- Location of Dixie, Washington
- Coordinates: 46°08′26″N 118°09′07″W﻿ / ﻿46.14056°N 118.15194°W
- Country: United States
- State: Washington
- County: Walla Walla

Area
- • Total: 0.50 sq mi (1.3 km^{2})
- • Land: 0.50 sq mi (1.3 km^{2})
- • Water: 0 sq mi (0.0 km^{2})
- Elevation: 1,562 ft (476 m)

Population (2020)
- • Total: 225
- • Density: 450/sq mi (170/km^{2})
- Time zone: UTC-8 (Pacific (PST))
- • Summer (DST): UTC-7 (PDT)
- ZIP code: 99329
- Area code: 509
- FIPS code: 53-18055
- GNIS feature ID: 2408673

= Dixie, Washington =

Dixie is a census-designated place (CDP) in Walla Walla County, Washington, United States. As of the 2020 census, Dixie had a population of 225.

A post office called Dixie has been in operation since 1881. The community has one elementary school, which is administered by the Dixie School District, and feeds older students into Pioneer Middle School and Walla Walla High School in Walla Walla Public Schools.

Dixie derives its name from the eponymous song.
==Geography==

According to the United States Census Bureau, the CDP has a total area of 0.5 mi2, all of it land.

==Demographics==

Dixie first appeared as a census designated place in the 2000 U.S. census.

Historical population
| Census | Pop. | Note | %± |
| 2000 | 220 |  | — |
| 2010 | 197 |  | −10.5% |
| 2020 | 225 |  | 14.2% |
U.S. Decennial Census 1970 1980 1990 2000 2010

===Racial and ethnic composition===

Dixie CDP, Washington – Racial and ethnic composition Note: the US Census treats Hispanic/Latino as an ethnic category. This table excludes Latinos from the racial categories and assigns them to a separate category. Hispanics/Latinos may be of any race.
| Race / Ethnicity (NH = Non-Hispanic) | Pop 2000 | Pop 2010 | Pop 2020 | % 2000 | % 2010 | % 2020 |
|---|---|---|---|---|---|---|
| White alone (NH) | 196 | 182 | 184 | 89.09% | 92.39% | 81.78% |
| Black or African American alone (NH) | 0 | 0 | 1 | 0.00% | 0.00% | 0.44% |
| Native American or Alaska Native alone (NH) | 8 | 1 | 6 | 3.64% | 0.51% | 2.67% |
| Asian alone (NH) | 0 | 0 | 0 | 0.00% | 0.00% | 0.00% |
| Native Hawaiian or Pacific Islander alone (NH) | 0 | 0 | 0 | 0.00% | 0.00% | 0.00% |
| Other race alone (NH) | 0 | 0 | 3 | 0.00% | 0.00% | 1.33% |
| Mixed race or Multiracial (NH) | 3 | 2 | 17 | 1.36% | 1.02% | 7.56% |
| Hispanic or Latino (any race) | 13 | 12 | 14 | 5.91% | 6.09% | 6.22% |
| Total | 220 | 197 | 225 | 100.00% | 100.00% | 100.00% |

===2000 census===
As of the census of 2000, there were 220 people, 84 households, and 63 families residing in the CDP. The population density was 428.2 /mi2. There were 87 housing units at an average density of 169.3 /mi2. The racial makeup of the CDP was 90.45% White, 3.64% Native American, 4.55% from other races, and 1.36% from two or more races. Hispanic or Latino of any race were 5.91% of the population.

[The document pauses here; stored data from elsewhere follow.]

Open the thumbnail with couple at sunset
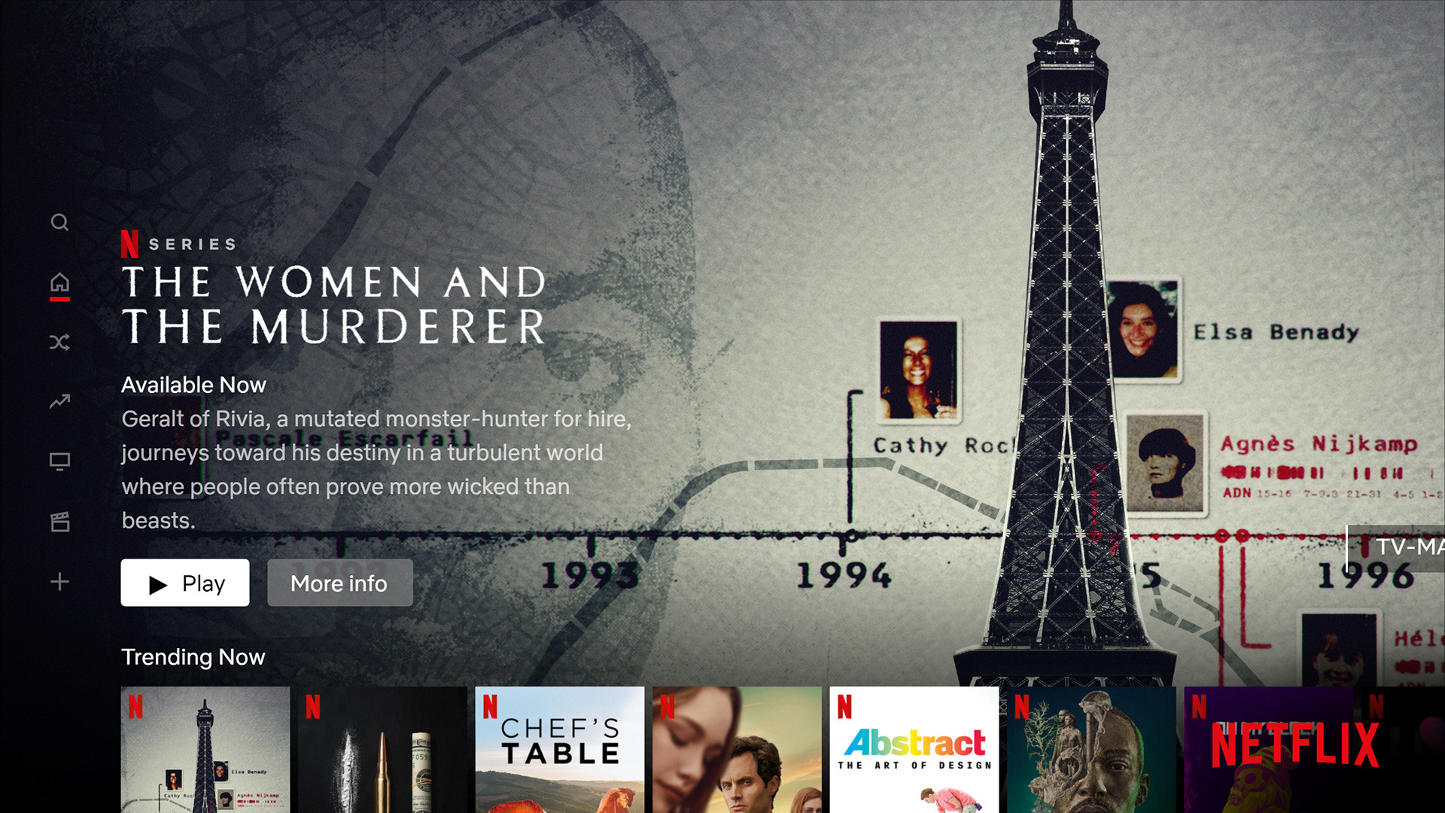The width and height of the screenshot is (1445, 813). (x=738, y=750)
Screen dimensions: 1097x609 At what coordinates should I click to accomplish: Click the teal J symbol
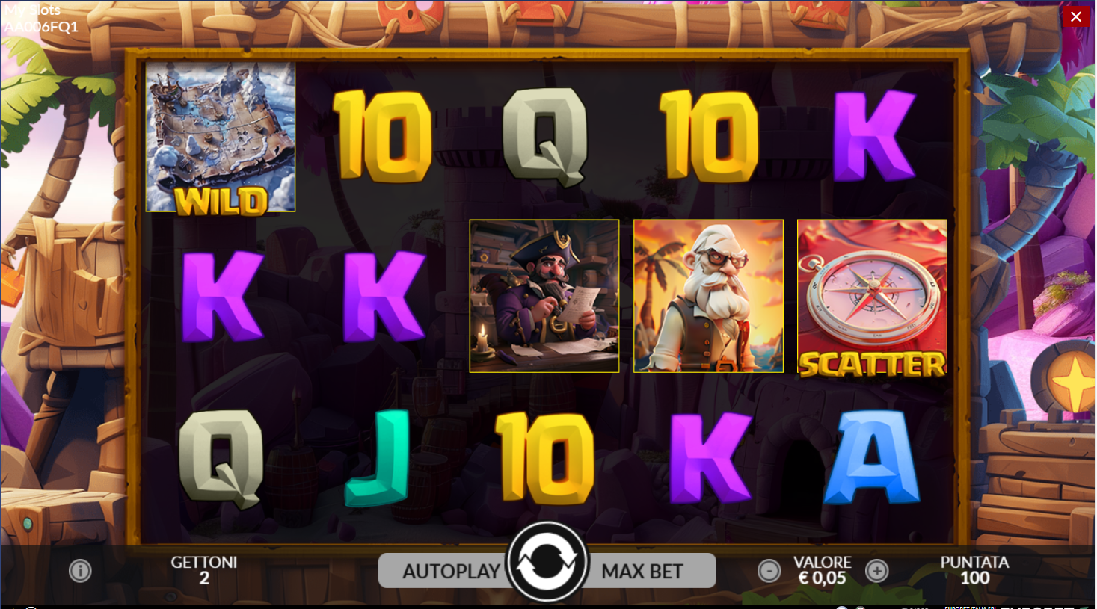pos(379,458)
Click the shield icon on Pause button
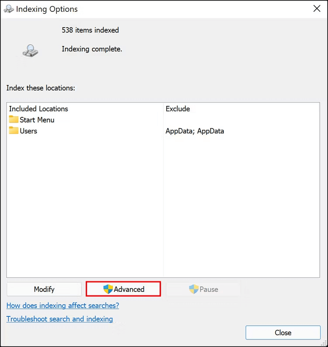 point(194,289)
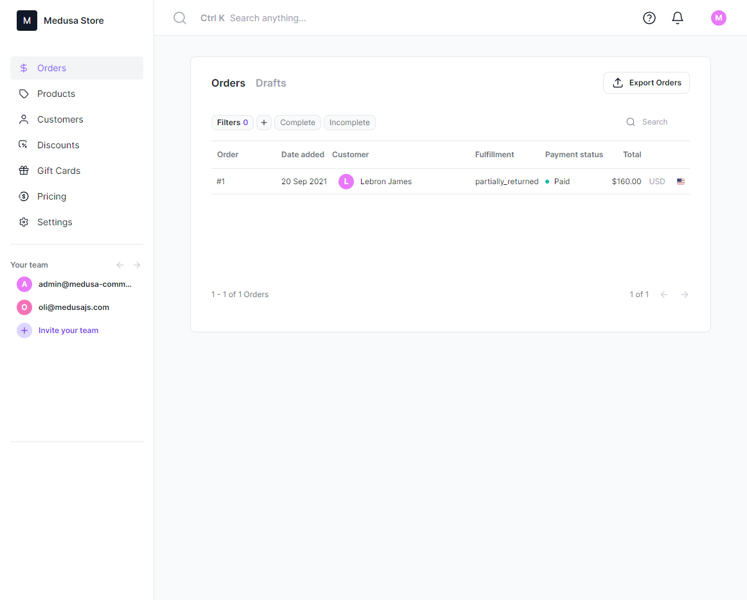Click the magnifier icon in top bar
Image resolution: width=747 pixels, height=600 pixels.
[x=180, y=18]
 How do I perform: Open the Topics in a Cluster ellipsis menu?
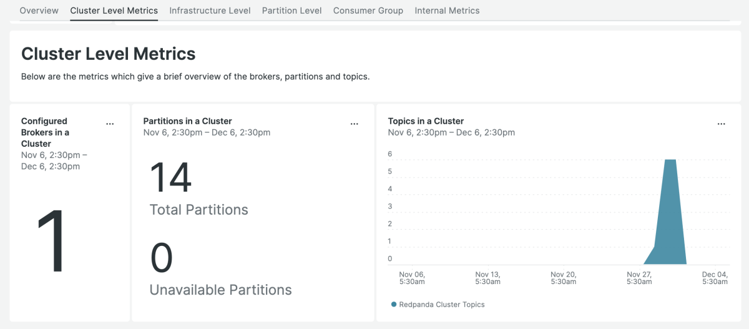[721, 124]
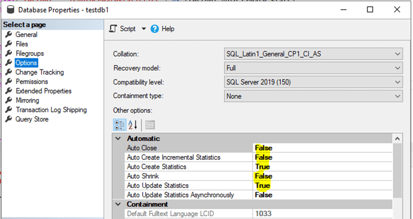The image size is (413, 219).
Task: Switch to Categorized view of options
Action: click(x=120, y=125)
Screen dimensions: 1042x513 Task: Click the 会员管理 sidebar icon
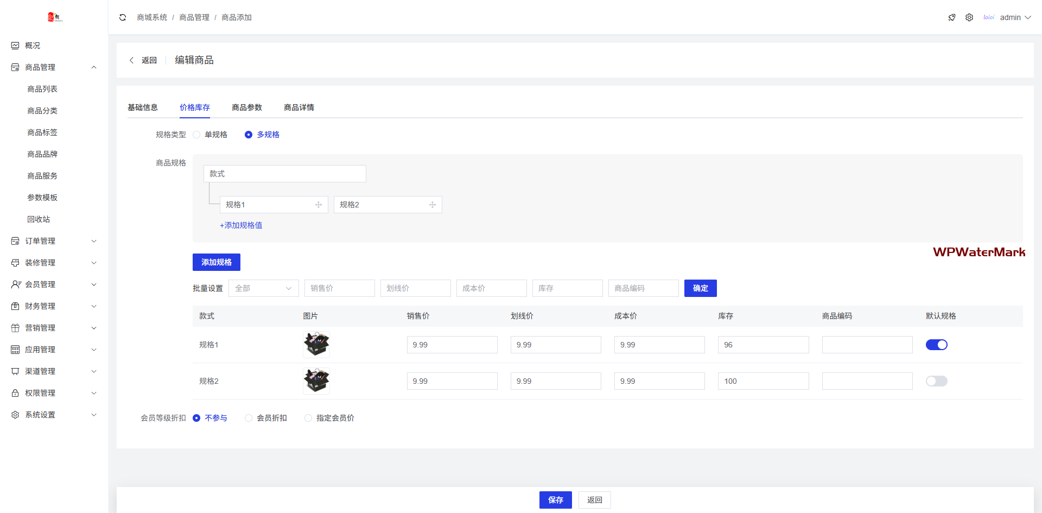pos(16,284)
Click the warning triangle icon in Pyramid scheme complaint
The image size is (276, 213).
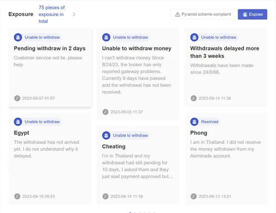(177, 14)
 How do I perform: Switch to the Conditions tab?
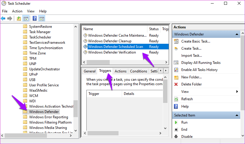coord(139,71)
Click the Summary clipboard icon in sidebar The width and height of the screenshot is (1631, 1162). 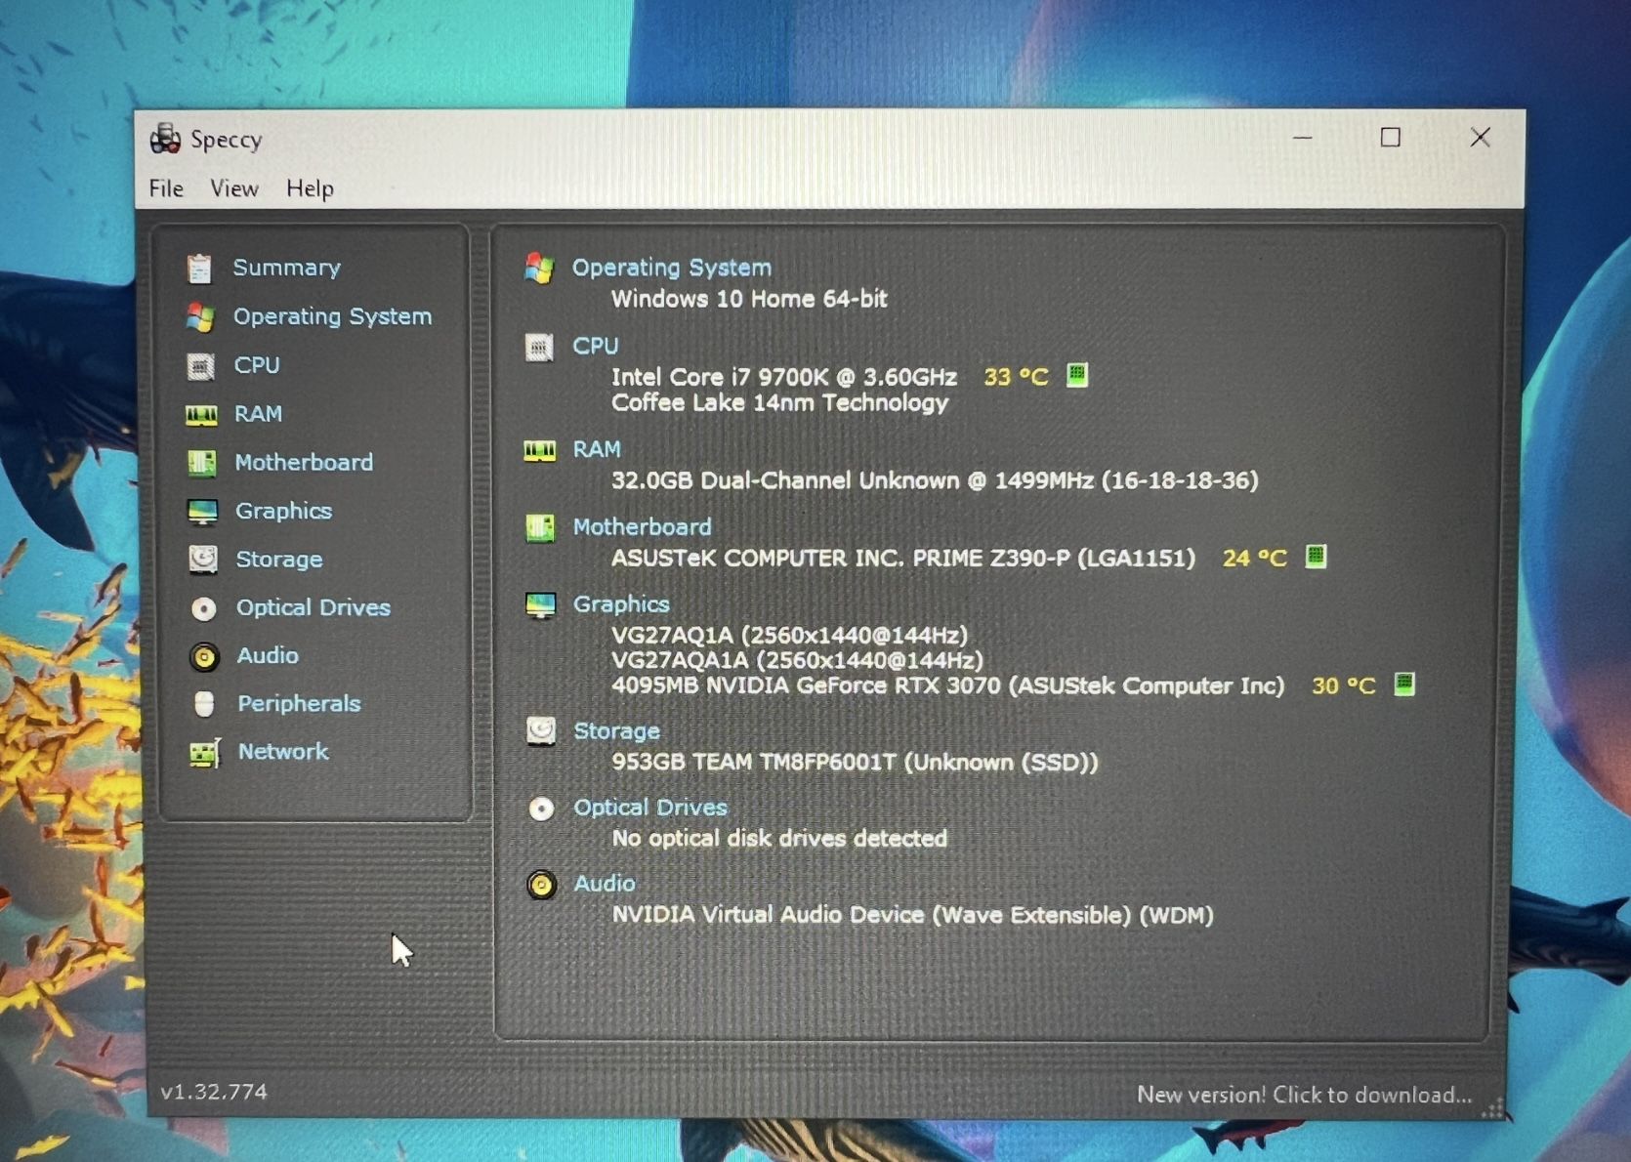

There were 84 households, out of which 26.2% had children under the age of 18 living with them, 67.9% were married couples living together, 4.8% had a female householder with no husband present, and 25.0% were non-families. 20.2% of all households were made up of individuals, and 6.0% had someone living alone who was 65 years of age or older. The average household size was 2.62 and the average family size was 3.00.

In the CDP, the age distribution of the population shows 22.7% under the age of 18, 6.8% from 18 to 24, 25.5% from 25 to 44, 31.4% from 45 to 64, and 13.6% who were 65 years of age or older. The median age was 42 years. For every 100 females, there were 107.5 males. For every 100 females age 18 and over, there were 104.8 males.

The median income for a household in the CDP was $33,125, and the median income for a family was $40,714. Males had a median income of $29,583 versus $19,000 for females. The per capita income for the CDP was $24,650. About 7.1% of families and 9.9% of the population were below the poverty line, including 28.6% of those under the age of eighteen and none of those 65 or over.